THE TASK> Look through the records below, and whenever a line contains "beside", copy it.

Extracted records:
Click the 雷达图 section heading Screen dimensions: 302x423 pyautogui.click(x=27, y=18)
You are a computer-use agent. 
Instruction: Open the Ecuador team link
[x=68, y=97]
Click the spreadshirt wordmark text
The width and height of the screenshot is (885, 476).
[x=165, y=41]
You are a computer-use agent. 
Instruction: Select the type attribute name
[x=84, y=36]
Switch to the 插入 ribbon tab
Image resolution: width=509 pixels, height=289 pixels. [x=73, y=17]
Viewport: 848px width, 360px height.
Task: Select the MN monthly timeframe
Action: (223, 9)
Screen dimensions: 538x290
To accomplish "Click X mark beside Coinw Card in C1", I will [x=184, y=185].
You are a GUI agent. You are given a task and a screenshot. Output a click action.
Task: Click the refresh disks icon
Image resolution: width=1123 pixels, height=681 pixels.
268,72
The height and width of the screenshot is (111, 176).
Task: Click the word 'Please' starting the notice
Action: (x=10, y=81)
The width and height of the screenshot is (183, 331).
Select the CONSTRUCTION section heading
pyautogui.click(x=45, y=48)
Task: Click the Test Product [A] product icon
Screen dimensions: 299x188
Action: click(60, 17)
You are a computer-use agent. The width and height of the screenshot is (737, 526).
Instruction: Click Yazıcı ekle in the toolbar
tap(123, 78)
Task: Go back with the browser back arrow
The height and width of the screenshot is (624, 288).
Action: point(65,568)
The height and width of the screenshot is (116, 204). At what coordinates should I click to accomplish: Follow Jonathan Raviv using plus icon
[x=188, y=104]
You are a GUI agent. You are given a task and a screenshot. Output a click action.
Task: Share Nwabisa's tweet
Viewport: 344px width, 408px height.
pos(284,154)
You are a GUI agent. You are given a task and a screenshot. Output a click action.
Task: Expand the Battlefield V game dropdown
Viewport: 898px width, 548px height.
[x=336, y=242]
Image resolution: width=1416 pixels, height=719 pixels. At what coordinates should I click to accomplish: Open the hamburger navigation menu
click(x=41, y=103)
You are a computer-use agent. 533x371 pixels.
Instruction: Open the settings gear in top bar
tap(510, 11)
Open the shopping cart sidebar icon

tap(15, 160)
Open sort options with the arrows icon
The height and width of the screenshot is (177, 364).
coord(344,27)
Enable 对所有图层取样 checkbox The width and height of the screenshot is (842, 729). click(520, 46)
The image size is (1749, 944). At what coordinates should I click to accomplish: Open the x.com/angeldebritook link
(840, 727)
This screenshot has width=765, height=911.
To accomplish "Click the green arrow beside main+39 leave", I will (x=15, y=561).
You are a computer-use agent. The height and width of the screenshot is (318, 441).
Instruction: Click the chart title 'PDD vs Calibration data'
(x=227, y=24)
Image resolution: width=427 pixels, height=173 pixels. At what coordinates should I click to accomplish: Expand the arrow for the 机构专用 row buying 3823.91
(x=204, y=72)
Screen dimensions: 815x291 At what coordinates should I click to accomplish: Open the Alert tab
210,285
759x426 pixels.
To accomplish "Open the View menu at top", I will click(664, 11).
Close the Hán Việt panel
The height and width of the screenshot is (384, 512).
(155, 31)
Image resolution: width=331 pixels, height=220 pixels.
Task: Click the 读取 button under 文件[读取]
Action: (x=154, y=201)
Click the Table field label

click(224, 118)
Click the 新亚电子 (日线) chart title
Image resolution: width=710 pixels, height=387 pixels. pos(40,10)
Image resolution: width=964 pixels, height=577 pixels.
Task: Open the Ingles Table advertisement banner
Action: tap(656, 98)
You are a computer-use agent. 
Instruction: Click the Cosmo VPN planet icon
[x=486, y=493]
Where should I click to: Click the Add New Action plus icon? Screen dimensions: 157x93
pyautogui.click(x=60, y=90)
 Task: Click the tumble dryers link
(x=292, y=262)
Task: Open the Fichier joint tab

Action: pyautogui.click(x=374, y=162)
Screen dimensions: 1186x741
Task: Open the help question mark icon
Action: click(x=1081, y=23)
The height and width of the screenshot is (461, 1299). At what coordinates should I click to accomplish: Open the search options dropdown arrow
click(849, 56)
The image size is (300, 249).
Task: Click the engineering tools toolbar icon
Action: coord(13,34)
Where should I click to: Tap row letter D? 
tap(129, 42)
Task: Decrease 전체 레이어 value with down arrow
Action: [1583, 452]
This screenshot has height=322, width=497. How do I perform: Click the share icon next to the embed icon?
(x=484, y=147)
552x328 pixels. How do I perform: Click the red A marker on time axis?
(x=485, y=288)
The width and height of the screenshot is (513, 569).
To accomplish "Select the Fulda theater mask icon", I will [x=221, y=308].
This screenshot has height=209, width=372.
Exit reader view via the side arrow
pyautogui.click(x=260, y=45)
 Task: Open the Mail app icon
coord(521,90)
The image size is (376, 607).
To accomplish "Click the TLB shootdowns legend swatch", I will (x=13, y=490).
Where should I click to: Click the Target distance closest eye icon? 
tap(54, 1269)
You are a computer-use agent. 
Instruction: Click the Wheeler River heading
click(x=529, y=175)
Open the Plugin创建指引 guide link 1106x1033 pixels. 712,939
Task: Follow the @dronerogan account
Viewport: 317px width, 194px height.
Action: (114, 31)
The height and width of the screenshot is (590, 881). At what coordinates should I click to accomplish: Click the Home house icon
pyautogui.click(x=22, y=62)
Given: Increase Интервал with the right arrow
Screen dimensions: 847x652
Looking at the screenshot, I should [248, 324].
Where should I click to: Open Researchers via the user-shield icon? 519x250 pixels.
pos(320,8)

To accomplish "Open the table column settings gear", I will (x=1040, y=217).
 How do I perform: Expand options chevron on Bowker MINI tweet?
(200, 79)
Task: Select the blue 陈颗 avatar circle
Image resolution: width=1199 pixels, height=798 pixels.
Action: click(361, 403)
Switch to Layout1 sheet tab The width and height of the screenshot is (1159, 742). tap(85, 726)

RESPONSE TO THE TASK>
To accomplish "Click X mark beside Coinw Card in C1", I will [x=184, y=185].
To accomplish "Click the green arrow beside main+39 leave", I will (x=15, y=561).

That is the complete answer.